> Problem: In the listing below, repeat exactly every line from the first through the line containing "Haberler (84, 116)", with nothing else.

/---

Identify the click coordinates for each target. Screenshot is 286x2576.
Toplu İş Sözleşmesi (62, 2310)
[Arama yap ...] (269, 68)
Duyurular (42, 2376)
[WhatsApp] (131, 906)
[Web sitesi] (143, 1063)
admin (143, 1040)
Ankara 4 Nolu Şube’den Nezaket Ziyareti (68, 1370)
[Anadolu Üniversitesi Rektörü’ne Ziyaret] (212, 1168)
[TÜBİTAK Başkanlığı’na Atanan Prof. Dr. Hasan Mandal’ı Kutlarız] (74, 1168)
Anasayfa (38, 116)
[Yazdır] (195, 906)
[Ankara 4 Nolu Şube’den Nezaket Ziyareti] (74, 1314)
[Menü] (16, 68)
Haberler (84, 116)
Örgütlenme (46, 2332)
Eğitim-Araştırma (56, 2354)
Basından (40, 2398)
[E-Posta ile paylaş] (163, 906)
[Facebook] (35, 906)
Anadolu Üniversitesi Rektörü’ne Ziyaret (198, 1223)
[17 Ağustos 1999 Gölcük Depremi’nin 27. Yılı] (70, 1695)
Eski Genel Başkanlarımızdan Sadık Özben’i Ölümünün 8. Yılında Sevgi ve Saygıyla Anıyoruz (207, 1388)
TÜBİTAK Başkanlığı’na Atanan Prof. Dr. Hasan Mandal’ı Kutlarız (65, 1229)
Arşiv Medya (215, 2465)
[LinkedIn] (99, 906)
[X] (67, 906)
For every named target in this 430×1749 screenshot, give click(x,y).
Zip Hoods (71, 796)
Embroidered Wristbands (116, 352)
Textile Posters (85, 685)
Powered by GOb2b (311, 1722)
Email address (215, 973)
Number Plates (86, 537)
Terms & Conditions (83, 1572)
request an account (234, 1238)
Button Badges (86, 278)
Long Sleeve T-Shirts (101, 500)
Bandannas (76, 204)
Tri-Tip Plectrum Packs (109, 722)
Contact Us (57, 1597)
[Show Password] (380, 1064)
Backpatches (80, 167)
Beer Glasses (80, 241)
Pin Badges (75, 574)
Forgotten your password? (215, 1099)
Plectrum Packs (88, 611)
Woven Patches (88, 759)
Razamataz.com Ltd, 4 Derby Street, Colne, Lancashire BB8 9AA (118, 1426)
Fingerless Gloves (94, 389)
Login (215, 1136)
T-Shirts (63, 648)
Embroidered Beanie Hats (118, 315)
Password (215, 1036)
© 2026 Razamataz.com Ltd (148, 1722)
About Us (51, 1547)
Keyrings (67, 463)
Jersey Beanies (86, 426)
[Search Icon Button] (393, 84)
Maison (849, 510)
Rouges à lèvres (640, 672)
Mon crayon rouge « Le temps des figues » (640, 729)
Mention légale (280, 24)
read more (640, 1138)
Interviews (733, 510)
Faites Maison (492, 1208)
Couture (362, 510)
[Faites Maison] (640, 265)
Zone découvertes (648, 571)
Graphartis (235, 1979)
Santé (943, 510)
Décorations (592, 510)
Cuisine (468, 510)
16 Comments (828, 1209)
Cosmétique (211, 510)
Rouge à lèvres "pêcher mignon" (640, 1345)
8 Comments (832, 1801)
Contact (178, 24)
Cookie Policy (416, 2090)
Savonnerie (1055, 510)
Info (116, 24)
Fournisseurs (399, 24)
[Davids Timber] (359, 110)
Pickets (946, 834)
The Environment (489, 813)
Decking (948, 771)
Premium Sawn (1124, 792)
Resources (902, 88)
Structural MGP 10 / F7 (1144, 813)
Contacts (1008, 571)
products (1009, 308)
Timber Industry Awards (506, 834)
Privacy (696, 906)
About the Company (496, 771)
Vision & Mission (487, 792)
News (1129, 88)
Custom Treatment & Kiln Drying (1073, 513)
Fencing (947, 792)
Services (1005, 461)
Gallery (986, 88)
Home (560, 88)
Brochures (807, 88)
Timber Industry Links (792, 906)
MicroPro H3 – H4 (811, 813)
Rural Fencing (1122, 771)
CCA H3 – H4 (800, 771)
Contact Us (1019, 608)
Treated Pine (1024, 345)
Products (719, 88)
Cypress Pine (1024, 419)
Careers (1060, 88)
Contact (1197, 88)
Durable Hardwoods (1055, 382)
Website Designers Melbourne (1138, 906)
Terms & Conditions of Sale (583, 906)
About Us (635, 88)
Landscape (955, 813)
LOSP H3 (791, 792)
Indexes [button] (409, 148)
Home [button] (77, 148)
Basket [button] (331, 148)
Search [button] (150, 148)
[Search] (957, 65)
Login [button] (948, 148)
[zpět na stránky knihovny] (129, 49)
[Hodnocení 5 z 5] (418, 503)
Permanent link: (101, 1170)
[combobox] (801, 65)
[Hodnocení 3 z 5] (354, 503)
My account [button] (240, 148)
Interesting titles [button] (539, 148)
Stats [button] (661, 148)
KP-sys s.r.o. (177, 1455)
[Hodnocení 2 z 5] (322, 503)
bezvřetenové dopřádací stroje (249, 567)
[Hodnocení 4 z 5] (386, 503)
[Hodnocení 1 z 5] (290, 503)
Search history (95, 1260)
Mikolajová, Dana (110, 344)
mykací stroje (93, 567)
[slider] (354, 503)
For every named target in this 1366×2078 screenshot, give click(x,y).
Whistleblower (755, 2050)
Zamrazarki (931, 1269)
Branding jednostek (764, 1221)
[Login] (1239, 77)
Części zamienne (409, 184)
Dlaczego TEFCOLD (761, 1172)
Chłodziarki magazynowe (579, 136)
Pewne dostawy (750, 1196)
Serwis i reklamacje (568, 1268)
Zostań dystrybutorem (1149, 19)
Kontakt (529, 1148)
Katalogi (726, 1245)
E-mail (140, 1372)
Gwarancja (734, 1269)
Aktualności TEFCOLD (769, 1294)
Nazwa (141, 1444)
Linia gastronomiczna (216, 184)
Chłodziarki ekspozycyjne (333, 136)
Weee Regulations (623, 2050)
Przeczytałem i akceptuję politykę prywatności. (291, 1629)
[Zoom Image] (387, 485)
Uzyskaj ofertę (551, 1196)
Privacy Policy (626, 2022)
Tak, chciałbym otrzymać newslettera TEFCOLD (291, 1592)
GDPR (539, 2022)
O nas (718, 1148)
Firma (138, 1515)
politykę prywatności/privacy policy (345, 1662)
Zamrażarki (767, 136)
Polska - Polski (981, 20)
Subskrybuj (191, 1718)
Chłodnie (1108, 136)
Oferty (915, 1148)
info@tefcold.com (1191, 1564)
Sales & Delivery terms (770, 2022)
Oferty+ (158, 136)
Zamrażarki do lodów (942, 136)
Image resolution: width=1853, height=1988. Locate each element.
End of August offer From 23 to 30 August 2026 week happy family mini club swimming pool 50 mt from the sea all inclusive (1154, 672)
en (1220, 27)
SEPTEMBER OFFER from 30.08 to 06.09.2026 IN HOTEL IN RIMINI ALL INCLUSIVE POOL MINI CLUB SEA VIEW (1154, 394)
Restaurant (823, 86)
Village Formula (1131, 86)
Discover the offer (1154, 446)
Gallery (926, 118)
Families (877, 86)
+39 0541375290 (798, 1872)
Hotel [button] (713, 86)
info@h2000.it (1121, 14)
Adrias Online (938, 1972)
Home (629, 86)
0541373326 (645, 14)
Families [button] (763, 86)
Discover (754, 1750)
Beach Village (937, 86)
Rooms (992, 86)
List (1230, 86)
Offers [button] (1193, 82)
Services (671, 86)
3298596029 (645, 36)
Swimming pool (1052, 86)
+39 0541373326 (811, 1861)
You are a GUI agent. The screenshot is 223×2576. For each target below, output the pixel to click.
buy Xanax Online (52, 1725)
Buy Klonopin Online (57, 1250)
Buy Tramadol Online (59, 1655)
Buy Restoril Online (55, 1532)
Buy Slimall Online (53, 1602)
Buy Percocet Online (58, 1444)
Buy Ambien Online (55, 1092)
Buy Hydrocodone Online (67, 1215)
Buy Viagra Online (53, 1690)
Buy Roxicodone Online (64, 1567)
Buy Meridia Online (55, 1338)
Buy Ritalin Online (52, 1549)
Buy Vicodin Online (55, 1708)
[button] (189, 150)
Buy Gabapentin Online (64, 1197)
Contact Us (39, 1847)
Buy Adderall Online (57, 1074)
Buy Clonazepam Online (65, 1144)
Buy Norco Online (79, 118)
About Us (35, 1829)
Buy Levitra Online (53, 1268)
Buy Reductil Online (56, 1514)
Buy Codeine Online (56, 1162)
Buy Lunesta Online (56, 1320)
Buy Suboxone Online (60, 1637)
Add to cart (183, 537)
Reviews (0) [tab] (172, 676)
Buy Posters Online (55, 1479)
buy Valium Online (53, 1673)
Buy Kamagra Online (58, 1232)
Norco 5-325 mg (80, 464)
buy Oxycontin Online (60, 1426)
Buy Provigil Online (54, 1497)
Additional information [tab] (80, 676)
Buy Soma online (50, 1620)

\---

> The completed task:
Identify the click coordinates for each target. Screenshot is 286x2576.
Toplu İş Sözleşmesi (62, 2310)
[Arama yap ...] (269, 68)
Duyurular (42, 2376)
[WhatsApp] (131, 906)
[Web sitesi] (143, 1063)
admin (143, 1040)
Ankara 4 Nolu Şube’den Nezaket Ziyareti (68, 1370)
[Anadolu Üniversitesi Rektörü’ne Ziyaret] (212, 1168)
[TÜBİTAK Başkanlığı’na Atanan Prof. Dr. Hasan Mandal’ı Kutlarız] (74, 1168)
Anasayfa (38, 116)
[Yazdır] (195, 906)
[Ankara 4 Nolu Şube’den Nezaket Ziyareti] (74, 1314)
[Menü] (16, 68)
Haberler (84, 116)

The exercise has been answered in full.